Why lug around heavy packages, bags, and boxes when a machine will uncomplainingly do it for you? Enter San Diego startup Brain Corp‘s AutoDelivery, a proof-of-concept autonomous, touchscreen-controlled delivery robot that’s designed to work in spaces such as retail stores, warehouses, and factories.
AutoDelivery, which will make its formal debut at the ProMat Show 2019 in Chicago next week, can tow several cart types along preconfigured routes and joins another Brain Corp showroom product that’s been tested in Jimbo’s grocery stores around San Diego. Like EMMA, Autodelivery boasts cameras, 4G LTE connectivity, and routing algorithms that allow it to learn its way around a store quickly. Underlying it is Brain Corp’s software management layer, BrainOS.
While AutoDelivery isn’t slated for commercial launch until early 2020, Brain Corp says it’s already exploring potential manufacturing partners.

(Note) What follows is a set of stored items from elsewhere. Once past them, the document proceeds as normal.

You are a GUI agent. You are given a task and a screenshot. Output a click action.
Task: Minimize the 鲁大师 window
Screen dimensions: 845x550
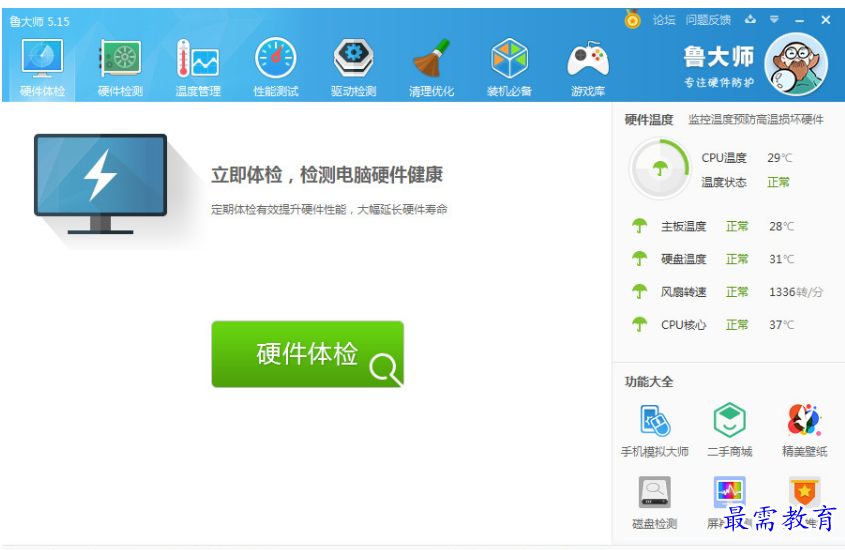tap(800, 20)
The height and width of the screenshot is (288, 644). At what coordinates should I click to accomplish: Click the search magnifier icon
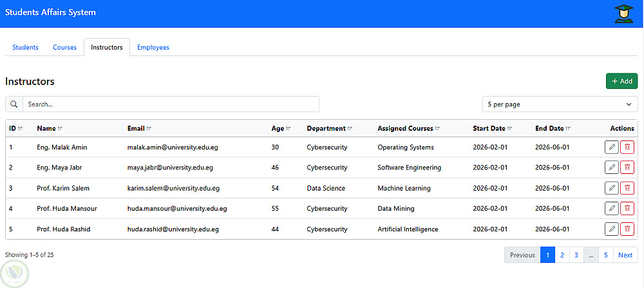(x=14, y=104)
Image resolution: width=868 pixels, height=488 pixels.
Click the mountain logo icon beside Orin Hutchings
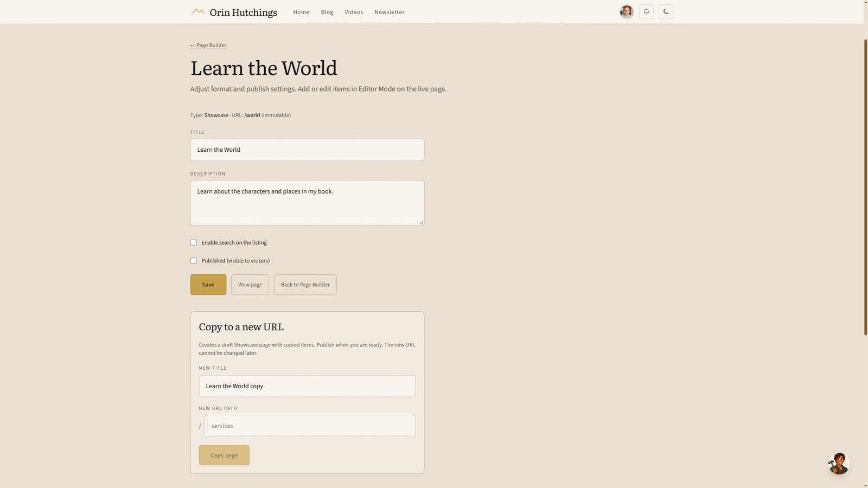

BrainOS — the brainchild of Brain Corp CEO Dr. Eugene Izhikevich and executive vice president Dr. Allen Gruber — is tailored to the needs of partners whose robots operate in fulfillment centers, airports, and elsewhere, Dr. Izhikevich told VentureBeat in an earlier interview. A learn-by-demonstration feature “teaches” managed machines to perform tasks automatically based on manual operations; its mapping and navigation algorithms are optimized for congested indoor locations with obstacles and tight corridors; and the devices it orchestrates coordinate with one another over on-premises and cloud networks, downloading new configuration files and updates as they idle.
Dr. Izhikevich said the bulk of Brain Corp’s current work is focused on exploring new industries and applications for BrainOS, with the goal of becoming a “robotics industry standard technology.” It also intends to partner with robotics startups to “expand [BrainOS] into applications beyond floorcare,” specifically in the areas of materials handling and store operations.
“The integration of BrainOS into not just another form factor, but an entirely new vertical outside of floor care further proves the robustness and extensibility of the BrainOS platform,” he said. “With the introduction of AutoDelivery, we are another step closer to fulfilling our vision of a world where the lives of people are made safer, easier, more productive, and more fulﬁlling with the help of robots.”
Brain Corp in December announced that it had entered a relationship with Walmart to supply the retailer’s stores with “AI services,” building on a pilot program involving BrainOS-powered floor scrubbers in Walmart locations across the U.S. More recently, it announced a partnership with Copenhagen-based Nilfisk, which will license BrainOS for its portfolio of connected autonomous cleaning solutions.
Brain Corp was founded in 2009, and employs a staff of “well over” 200 people. Last summer, it raised $114 million in funding led by SoftBank’s Vision Fund and Qualcomm Ventures (bringing its total raised to $125 million), and secured a partnership with floor cleaning company Tennant.